Ganhando vida em uma dimensão alheia aos seres humanos, os alimentos e objetos à venda no Shopwell's não demoram a entoar uma canção alegre que celebra os seus deuses: os clientes. Sonhando com o dia em que serão comprados por um daqueles seres místicos, os bens nos corredores do mercado comemoram toda vez que um amigo é escolhido da prateleira, desconhecendo o terrível destino daqueles que são levados no carrinho de compras. É nesse contexto que conhecemos Frank (voz de Seth Rogen), uma salsicha que, como todas as de seu pacote, é um macho e vive para o dia em que poderá penetrar uma pão bisnaga. Apaixonado por Brenda (voz de Kristen Wiig), ele acaba causando uma confusão e ambos se perdem dentro do mercado junto com um bagel e um pão árabe. Na jornada para voltarem a suas prateleiras, os produtos descobrem o segredo cruel por trás da natureza dos clientes, e se dividem entre desacreditar os boatos ou divulgarem o que sabem para todos.

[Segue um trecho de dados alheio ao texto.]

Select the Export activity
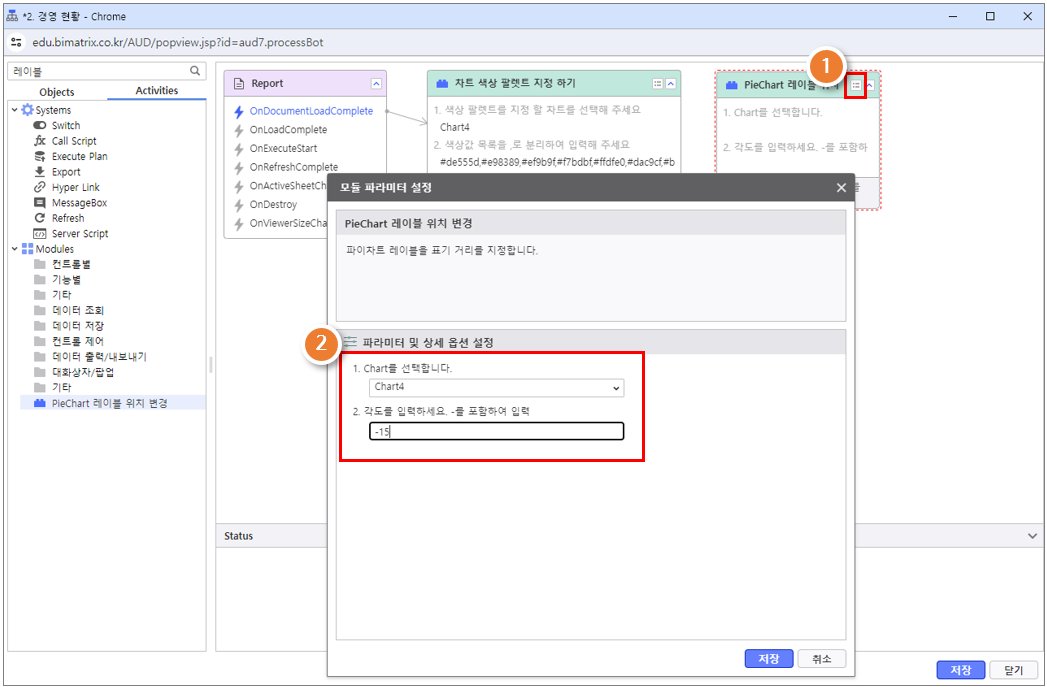The image size is (1047, 687). (x=66, y=172)
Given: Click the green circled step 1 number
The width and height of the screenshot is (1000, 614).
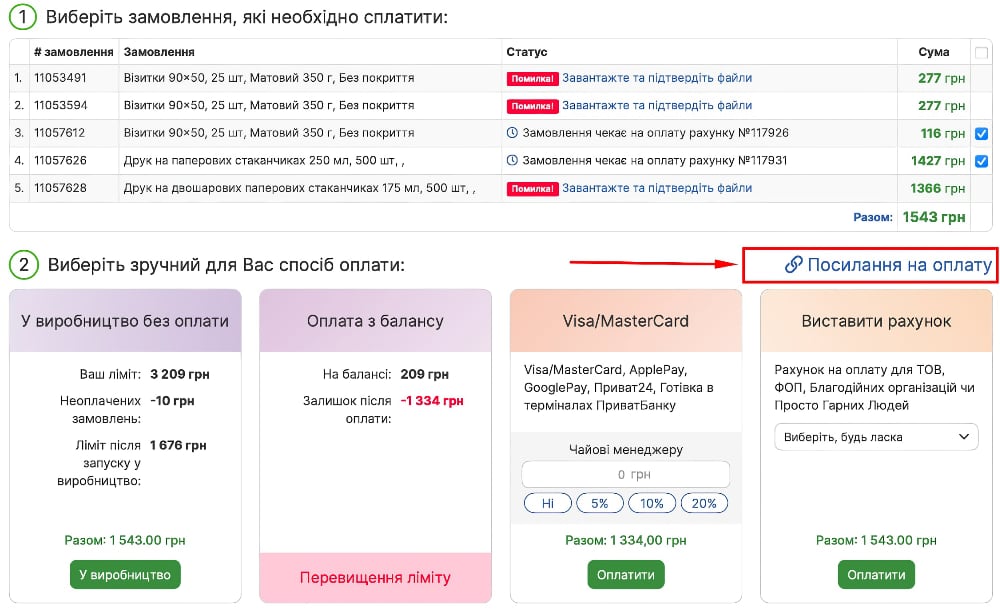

Quando falei sobre Sexo, Drogas e Jingle Bells, outro filme dos mesmos idealizadores de Festa da Salsicha, escrevi o seguinte: “Com um currículo que já conta com Superbad: é Hoje, Segurando as Pontas, É o Fim e A Entrevista, pode-se dizer que Seth Rogen é um Adam Sandler que deu certo. Ou seja, um comediante que faz filmes com basicamente sempre com os mesmos amigos, tanto na frente quanto atrás das câmeras (…) Além disso, seus longas (sim, seus, já que ou produziu, ou escreveu ou os dirigiu) costumam arrancar boas gargalhadas sem vitimar ninguém que não sejam os próprios personagens ou seus intérpretes – algo que 'comediantes' como Sandler e sua trupe, por exemplo, parecem não entender...”. Pois mantenho essas afirmações. Enquanto comediantes rasos tentam usar a vulgaridade por ela mesma para serem engraçados, sem reparar que estão sendo ofensivos (ou no melhor dos casos, apenas estúpidos), Rogen e seus amigos têm mostrado recorrentemente que entendem que o grotesco pode ser uma ferramenta eficiente quando associada a um roteiro mais esperto.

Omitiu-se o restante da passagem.